What you will do
Rewrite the records from the line containing "Open the clock activities icon" through the line containing "Looking at the screenshot, I should [648, 20].", with "tweet" replaced by "post" and nothing else altered.

┏━━

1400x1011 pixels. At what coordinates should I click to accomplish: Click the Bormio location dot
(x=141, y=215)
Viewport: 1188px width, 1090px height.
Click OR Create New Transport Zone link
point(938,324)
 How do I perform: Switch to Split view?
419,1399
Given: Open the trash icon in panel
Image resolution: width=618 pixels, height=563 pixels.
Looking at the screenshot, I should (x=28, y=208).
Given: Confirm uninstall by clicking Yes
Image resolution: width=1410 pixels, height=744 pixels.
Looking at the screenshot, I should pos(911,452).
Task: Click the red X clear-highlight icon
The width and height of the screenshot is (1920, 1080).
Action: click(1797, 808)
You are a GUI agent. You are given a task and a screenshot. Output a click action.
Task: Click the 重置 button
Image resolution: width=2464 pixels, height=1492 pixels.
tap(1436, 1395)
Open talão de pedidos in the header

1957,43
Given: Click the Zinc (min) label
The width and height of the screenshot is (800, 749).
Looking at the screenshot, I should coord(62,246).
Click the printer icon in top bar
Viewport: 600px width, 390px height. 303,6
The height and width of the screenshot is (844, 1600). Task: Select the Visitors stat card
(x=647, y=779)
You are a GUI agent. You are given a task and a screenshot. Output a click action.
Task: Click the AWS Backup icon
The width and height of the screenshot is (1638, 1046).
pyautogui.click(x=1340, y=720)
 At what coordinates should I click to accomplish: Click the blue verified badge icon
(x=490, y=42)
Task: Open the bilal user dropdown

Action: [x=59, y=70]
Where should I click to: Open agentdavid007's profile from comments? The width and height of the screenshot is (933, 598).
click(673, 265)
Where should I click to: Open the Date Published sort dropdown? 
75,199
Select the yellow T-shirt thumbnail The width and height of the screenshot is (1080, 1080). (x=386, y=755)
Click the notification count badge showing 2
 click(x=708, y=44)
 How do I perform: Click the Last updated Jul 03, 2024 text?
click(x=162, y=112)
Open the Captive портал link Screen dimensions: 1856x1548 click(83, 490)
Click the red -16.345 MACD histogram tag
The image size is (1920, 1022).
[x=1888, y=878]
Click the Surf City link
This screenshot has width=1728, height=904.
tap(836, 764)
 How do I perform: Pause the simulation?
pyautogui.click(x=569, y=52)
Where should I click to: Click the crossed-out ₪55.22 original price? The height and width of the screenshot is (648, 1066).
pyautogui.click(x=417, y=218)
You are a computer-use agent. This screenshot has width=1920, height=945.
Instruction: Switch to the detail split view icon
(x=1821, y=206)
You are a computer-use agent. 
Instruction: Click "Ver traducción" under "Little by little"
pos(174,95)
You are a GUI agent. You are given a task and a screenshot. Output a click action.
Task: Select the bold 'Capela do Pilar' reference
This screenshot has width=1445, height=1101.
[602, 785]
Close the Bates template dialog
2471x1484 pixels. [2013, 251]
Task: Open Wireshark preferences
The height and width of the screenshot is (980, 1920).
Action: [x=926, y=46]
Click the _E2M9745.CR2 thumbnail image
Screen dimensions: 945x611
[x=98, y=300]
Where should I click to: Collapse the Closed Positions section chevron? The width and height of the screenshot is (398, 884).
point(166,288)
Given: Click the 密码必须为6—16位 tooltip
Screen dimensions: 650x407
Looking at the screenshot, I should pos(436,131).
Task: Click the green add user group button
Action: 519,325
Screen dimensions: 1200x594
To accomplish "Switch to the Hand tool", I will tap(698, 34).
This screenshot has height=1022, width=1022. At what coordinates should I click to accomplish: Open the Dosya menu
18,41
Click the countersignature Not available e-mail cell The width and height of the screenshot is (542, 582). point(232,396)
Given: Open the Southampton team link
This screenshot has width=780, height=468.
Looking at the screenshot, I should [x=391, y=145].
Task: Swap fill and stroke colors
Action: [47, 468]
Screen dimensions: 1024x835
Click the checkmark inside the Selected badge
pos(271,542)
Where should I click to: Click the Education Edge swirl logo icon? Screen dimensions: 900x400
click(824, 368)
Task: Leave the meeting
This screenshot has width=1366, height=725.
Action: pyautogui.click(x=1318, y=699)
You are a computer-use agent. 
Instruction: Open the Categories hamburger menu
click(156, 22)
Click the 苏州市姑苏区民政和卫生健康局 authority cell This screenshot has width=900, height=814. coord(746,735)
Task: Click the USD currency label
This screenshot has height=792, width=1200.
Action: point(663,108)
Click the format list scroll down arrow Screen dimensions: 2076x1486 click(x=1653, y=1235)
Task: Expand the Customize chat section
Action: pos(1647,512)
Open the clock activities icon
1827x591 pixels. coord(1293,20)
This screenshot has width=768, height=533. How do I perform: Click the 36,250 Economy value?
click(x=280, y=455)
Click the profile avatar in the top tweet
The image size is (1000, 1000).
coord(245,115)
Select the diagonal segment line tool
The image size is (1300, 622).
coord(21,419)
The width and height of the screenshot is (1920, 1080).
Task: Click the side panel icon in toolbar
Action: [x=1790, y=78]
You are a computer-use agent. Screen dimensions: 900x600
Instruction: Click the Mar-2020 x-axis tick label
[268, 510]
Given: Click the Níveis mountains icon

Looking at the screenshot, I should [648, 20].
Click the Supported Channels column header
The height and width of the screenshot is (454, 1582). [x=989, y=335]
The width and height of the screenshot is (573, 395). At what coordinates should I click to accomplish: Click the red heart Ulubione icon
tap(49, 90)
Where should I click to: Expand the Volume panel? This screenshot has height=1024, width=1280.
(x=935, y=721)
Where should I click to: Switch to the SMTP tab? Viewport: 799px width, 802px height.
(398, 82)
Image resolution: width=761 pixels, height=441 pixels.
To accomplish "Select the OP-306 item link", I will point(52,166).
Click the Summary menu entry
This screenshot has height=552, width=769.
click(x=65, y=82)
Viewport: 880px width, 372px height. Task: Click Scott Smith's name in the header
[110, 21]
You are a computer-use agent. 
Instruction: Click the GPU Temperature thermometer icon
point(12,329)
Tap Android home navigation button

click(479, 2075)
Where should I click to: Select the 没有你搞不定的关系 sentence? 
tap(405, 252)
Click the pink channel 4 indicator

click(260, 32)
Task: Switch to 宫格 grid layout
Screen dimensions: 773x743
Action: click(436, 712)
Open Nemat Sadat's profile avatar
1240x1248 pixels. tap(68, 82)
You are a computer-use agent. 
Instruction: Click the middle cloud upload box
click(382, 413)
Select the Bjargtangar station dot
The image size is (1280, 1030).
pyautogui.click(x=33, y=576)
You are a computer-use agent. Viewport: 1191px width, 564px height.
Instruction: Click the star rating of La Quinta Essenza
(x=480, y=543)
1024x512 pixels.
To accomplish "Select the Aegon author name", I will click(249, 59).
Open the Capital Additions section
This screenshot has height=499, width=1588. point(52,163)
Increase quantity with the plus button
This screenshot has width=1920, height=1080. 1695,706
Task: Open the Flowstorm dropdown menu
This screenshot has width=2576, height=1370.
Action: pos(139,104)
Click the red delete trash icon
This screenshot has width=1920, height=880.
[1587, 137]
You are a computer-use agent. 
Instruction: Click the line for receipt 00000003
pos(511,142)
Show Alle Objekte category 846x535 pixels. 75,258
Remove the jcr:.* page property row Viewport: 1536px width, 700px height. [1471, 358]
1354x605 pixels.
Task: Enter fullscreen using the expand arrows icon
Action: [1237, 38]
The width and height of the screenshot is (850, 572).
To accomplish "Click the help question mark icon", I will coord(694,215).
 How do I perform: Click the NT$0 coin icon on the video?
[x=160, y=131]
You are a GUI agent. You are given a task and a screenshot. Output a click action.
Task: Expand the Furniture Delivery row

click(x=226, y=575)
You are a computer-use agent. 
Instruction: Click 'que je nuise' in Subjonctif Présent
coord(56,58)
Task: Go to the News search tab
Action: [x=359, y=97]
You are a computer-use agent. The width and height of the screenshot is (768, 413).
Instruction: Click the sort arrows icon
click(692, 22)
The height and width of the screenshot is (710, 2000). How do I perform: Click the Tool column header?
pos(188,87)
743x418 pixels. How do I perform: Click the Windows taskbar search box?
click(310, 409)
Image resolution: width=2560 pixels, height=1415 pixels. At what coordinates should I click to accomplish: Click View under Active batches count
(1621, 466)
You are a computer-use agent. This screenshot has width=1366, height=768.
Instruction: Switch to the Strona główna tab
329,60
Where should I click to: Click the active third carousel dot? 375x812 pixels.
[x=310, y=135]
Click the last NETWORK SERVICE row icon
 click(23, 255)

┗━━

Exercise output
Open the clock activities icon
1827x591 pixels. coord(1293,20)
This screenshot has width=768, height=533. How do I perform: Click the 36,250 Economy value?
click(x=280, y=455)
Click the profile avatar in the top post
The image size is (1000, 1000).
coord(245,115)
Select the diagonal segment line tool
The image size is (1300, 622).
coord(21,419)
The width and height of the screenshot is (1920, 1080).
Task: Click the side panel icon in toolbar
Action: [x=1790, y=78]
You are a computer-use agent. Screen dimensions: 900x600
Instruction: Click the Mar-2020 x-axis tick label
[268, 510]
Given: Click the Níveis mountains icon

Looking at the screenshot, I should [648, 20].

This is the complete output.